De-risking batters nine banks, the syndrome may spread
More banks fear overall profitability slide for such action against money laundering
At least nine local banks have been battered by newly-invented 'de-risking' strategy to combat money laundering that may also affect profitability of other local banks.
Such official findings stem from the national action plan mandated by an international combat against money laundering and terror financing.
"Some other local banks have also been affected by the de-risking," Abu Hena Mohammad Razee Hassan, Deputy Governor of Bangladesh Bank (BB), disclosed while replying to a query about the impact on de-risking of Bangladesh.
The term 'de-risking' refers to financial institutions closing the accounts of clients perceived high risk for money laundering-or terrorist-financing abuses, namely money service businesses, nonprofit organisations, correspondent banks, and foreign embassies.
The central bank of Bangladesh has already advised the global banks through their local offices or representatives to inform the Bangladesh Financial Intelligence Unit (BFIU) of the central bank before cutting ties with local commercial banks, said Mr. Razee Hassan, also head of the BFIU.
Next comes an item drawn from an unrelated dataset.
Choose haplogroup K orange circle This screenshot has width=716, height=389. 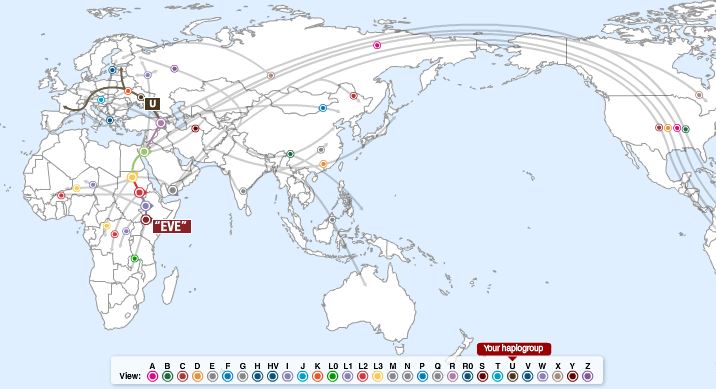317,376
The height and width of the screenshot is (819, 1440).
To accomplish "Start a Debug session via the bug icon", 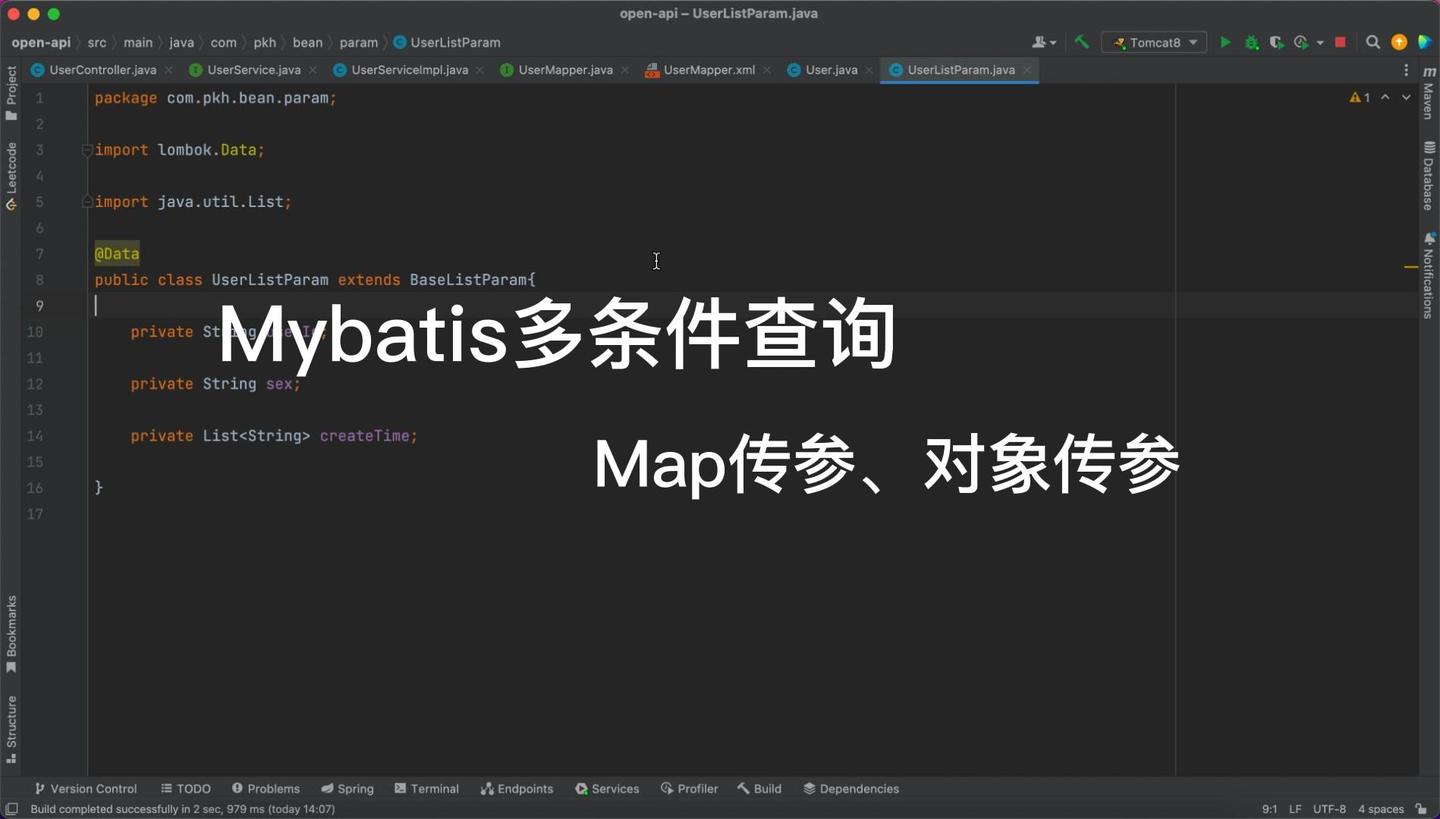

"The issue has already been discussed at FATA (Financial Action Task Force) and APG (Asia Pacific Group on Money Laundering) recent meetings," the BFIU chief noted.
Among the nine local banks, five are state-owned commercial banks while one is a Shariah-based Islamic bank and three other conventional local private commercial banks. They have been designated as the mostly affected banks of Bangladesh, according to a BB senior official.
Currently, 49 local banks are running their operations across the country. He also said the BFIU has urged the global banks to review the corresponding relationship discontinuation with the local banks.
"Some corresponding relationships had been discontinued on the basis of media reports," the official said in reply to a query.
Adverse impacts of de-risking increased further in 2016, affecting 60 per cent local banks as against 53 per cent a year before. It was 60 per cent in 2014, according to a study conducted by the Bangladesh Institute of Bank Management (BIBM).
Contacted, Shah Md. Ahsan Habib, professor and director of the BIBM, said the profitability of banks may be hampered following adverse impacts of the de-risking drive.
"Cross-border transactions and remittance business of the banks have been affected due to the de-rising," Dr. Habib explained. He also urged the banks to take effective measures to improve compliance capacity of AML/CFT for avoiding such negative impacts.
"Workers' remittance inflows are suffering downturn not just because of weakened demand for migrant workers in major migrant labour-hosting countries but also because it is getting harder, even impossible in some instances, for migrant workers to access legitimate channels for sending money home, with high-cost burdens of compliance with unduly stringent AML/CFT regulations dissuading international banks from relationships with remittance-handlers," the central bank said in its latest monetary policy statement (MPS), released Wednesday.
It also said: "Urged repeatedly in global dialogues, inter alia by the BB and other Bangladesh authorities, global AML/CFT standard-setters are now reportedly looking into this."
The inflow of remittances dropped by 14.48 per cent to US$ US$12.77 billion in the fiscal year (FY) 2016-17 from $14.93 billion a year ago.